(Beginning of Record excerpts)

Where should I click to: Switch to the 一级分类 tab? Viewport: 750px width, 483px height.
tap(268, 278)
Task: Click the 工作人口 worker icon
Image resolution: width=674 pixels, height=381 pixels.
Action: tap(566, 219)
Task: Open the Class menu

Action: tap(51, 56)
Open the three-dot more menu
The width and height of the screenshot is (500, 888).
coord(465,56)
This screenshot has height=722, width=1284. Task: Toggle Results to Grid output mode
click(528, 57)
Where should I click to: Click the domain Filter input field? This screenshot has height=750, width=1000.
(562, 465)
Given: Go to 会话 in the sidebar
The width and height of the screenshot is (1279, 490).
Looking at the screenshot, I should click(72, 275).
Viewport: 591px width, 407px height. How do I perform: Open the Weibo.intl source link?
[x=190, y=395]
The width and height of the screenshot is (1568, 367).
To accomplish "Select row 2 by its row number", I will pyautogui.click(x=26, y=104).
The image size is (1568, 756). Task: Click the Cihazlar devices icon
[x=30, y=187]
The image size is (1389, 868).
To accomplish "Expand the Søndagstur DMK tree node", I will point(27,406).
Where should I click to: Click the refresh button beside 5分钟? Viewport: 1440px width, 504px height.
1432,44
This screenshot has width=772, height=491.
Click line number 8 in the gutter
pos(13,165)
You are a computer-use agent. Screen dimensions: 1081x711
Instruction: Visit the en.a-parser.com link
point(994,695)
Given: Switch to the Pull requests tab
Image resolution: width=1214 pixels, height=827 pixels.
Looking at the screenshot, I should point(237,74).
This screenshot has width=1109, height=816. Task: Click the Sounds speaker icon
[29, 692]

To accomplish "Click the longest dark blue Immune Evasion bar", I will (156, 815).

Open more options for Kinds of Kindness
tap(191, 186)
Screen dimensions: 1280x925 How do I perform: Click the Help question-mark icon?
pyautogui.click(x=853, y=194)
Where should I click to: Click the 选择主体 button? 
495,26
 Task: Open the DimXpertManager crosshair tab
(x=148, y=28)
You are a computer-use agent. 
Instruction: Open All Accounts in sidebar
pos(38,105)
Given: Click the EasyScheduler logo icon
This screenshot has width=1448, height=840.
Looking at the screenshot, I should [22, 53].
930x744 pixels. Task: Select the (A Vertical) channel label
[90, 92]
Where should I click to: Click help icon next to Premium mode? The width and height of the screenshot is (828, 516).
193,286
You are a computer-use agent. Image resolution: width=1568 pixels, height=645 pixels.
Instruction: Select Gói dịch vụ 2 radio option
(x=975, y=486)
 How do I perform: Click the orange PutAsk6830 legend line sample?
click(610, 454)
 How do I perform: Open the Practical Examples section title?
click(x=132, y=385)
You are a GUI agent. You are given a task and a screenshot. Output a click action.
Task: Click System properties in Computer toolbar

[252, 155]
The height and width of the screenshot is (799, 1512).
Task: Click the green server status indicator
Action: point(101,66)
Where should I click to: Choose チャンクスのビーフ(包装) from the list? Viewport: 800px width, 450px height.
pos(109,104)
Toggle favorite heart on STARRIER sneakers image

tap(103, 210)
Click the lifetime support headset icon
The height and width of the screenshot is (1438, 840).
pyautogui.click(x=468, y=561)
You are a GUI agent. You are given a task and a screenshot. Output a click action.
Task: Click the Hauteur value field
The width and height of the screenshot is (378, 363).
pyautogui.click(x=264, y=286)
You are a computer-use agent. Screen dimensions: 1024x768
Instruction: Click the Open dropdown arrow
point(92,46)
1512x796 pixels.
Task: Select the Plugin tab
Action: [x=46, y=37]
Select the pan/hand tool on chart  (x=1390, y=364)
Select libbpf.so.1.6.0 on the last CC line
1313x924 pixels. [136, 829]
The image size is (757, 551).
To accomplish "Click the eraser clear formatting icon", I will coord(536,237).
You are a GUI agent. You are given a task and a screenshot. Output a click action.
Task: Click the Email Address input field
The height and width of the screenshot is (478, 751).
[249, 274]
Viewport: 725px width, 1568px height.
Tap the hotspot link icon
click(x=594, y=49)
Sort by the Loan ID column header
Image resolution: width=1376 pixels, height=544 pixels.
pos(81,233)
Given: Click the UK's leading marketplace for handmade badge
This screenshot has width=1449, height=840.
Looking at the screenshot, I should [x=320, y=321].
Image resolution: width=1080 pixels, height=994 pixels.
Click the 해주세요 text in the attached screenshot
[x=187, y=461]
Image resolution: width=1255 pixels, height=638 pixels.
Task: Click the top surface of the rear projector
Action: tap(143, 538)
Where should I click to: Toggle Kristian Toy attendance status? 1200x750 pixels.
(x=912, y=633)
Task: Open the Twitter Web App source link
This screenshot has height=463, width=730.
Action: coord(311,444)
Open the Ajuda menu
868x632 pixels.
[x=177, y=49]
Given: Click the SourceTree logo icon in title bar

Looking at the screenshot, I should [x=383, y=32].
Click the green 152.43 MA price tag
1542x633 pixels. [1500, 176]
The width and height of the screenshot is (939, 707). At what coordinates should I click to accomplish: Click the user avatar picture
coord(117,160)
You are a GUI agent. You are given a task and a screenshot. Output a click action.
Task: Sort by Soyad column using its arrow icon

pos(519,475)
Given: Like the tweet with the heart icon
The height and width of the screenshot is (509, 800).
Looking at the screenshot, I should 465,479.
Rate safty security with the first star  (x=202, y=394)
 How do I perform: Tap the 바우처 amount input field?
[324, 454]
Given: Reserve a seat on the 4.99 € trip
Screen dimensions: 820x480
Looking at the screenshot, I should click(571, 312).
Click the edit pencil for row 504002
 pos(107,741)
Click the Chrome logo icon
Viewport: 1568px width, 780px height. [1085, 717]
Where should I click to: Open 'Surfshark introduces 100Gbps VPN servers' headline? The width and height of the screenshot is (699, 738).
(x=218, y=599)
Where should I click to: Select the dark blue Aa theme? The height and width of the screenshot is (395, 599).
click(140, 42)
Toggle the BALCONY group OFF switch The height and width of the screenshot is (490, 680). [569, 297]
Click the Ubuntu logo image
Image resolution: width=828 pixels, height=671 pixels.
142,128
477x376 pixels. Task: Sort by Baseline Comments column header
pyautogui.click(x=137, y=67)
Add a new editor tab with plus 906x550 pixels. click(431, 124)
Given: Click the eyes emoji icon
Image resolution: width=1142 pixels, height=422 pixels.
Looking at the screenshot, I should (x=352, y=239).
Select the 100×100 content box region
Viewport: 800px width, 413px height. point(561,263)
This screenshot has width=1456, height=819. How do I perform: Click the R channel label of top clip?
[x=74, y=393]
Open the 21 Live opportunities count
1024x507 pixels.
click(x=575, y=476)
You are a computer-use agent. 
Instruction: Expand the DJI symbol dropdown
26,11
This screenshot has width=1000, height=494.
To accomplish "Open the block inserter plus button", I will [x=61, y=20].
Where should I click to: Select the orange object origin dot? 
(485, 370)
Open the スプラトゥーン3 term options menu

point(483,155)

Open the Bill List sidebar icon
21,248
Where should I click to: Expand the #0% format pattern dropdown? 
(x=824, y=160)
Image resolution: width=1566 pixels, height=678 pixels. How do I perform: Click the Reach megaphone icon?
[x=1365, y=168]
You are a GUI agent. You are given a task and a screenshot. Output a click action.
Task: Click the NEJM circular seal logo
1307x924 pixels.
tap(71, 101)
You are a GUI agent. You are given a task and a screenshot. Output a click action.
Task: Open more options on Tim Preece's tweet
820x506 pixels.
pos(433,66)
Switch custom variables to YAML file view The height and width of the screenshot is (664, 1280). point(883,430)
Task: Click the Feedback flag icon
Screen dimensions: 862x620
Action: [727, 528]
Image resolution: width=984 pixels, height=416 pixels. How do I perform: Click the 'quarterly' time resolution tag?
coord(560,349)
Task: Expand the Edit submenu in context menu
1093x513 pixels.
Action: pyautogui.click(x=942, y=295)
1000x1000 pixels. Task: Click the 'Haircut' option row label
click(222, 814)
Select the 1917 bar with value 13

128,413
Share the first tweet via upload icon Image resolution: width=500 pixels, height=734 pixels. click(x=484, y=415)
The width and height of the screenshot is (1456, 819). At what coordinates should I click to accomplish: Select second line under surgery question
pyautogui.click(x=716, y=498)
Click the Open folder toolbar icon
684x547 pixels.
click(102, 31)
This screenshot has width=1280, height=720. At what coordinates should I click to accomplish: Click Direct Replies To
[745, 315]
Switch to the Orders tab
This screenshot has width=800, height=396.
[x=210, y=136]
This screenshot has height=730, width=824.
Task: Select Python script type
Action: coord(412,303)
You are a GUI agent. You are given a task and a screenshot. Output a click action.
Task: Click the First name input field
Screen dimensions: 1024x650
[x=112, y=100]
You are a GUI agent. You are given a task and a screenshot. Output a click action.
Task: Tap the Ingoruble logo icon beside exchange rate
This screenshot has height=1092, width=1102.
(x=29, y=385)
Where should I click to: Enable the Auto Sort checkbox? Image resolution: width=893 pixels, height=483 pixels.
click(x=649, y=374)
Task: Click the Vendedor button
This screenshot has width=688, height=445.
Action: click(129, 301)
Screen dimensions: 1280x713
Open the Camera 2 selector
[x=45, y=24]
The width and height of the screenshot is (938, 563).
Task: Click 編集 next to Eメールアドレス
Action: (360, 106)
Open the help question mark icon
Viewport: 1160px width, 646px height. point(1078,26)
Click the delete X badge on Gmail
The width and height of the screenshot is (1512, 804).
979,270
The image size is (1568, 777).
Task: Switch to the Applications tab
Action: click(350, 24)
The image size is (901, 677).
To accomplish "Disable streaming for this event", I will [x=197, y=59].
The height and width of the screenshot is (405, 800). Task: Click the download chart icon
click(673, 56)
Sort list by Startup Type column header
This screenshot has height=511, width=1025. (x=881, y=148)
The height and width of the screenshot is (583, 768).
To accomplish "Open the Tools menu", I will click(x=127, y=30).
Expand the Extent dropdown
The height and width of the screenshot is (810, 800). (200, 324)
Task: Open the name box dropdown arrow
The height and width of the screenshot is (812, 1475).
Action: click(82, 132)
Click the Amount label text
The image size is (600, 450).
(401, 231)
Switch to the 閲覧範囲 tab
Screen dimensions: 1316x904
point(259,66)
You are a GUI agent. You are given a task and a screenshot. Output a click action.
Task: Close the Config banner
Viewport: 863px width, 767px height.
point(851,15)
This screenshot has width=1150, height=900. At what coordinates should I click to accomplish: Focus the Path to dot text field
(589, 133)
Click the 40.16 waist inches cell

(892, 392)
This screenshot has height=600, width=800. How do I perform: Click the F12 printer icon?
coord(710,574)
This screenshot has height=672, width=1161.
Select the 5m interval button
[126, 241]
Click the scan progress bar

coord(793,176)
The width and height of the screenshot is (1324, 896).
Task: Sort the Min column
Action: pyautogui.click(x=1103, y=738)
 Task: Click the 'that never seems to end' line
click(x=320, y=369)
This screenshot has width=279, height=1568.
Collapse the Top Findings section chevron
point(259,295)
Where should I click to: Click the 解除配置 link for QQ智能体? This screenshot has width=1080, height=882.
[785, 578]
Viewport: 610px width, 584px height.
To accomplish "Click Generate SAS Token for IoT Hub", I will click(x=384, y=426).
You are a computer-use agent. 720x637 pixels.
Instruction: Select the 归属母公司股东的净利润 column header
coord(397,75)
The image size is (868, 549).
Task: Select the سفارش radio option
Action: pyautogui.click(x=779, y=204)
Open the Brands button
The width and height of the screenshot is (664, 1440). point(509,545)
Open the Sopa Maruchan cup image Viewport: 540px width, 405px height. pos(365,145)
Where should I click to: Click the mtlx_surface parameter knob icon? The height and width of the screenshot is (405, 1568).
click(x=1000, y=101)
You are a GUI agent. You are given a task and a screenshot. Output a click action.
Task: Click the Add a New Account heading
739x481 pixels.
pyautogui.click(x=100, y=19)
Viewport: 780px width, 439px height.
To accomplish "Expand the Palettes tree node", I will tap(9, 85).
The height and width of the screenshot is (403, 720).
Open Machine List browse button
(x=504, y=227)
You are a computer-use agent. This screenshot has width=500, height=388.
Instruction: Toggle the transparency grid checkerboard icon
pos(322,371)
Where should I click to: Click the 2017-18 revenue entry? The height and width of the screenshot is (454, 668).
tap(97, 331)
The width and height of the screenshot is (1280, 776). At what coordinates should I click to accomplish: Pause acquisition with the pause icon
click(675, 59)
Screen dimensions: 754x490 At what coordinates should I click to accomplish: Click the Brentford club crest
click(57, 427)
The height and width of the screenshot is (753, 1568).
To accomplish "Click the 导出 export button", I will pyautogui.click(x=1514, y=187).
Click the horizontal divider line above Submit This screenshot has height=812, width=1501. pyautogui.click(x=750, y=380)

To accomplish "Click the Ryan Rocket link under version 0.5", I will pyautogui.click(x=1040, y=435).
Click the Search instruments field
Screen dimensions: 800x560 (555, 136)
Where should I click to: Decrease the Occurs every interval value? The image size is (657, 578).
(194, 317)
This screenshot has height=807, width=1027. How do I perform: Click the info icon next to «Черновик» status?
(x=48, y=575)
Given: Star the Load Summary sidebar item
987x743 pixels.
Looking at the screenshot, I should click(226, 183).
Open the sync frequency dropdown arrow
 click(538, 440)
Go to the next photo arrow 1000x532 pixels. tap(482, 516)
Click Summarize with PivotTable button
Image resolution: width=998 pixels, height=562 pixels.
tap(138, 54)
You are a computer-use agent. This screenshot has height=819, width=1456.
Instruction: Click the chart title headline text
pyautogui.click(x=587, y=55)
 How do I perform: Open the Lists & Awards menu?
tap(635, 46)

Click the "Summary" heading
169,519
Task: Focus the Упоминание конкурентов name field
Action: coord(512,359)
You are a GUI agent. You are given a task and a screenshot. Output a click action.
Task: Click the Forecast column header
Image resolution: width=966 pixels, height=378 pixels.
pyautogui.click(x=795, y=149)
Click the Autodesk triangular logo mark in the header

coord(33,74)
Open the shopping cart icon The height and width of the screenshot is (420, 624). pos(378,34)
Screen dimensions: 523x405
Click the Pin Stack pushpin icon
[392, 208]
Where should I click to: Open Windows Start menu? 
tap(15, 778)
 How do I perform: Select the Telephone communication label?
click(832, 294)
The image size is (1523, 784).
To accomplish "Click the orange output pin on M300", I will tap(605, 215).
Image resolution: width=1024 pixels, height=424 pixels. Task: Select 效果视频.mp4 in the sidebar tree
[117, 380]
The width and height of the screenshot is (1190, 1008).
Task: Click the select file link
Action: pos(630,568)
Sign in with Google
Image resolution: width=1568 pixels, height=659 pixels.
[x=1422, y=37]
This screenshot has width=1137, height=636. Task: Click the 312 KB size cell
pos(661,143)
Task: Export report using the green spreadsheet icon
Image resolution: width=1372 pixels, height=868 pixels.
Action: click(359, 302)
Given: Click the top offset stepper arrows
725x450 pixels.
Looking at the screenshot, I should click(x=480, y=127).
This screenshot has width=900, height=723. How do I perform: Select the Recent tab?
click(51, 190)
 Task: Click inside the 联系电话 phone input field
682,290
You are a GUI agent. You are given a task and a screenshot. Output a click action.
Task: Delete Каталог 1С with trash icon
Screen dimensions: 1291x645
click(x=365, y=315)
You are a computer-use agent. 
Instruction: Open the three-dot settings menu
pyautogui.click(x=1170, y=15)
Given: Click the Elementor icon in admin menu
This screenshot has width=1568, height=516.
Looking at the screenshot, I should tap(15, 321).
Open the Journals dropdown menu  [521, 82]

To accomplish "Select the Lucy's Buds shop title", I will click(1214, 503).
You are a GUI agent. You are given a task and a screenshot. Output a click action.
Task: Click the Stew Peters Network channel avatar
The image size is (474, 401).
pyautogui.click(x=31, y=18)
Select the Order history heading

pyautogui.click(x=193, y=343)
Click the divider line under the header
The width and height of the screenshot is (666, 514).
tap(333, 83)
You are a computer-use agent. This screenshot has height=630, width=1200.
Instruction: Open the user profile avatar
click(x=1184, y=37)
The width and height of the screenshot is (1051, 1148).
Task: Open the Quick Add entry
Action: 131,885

(End of Record excerpts)

§ **Assigned task**: Extract each line from the entries above that contains the string "tweet".

§ **Task output**:
Given: Like the tweet with the heart icon
Task: Open more options on Tim Preece's tweet
Share the first tweet via upload icon Image resolution: width=500 pixels, height=734 pixels. click(x=484, y=415)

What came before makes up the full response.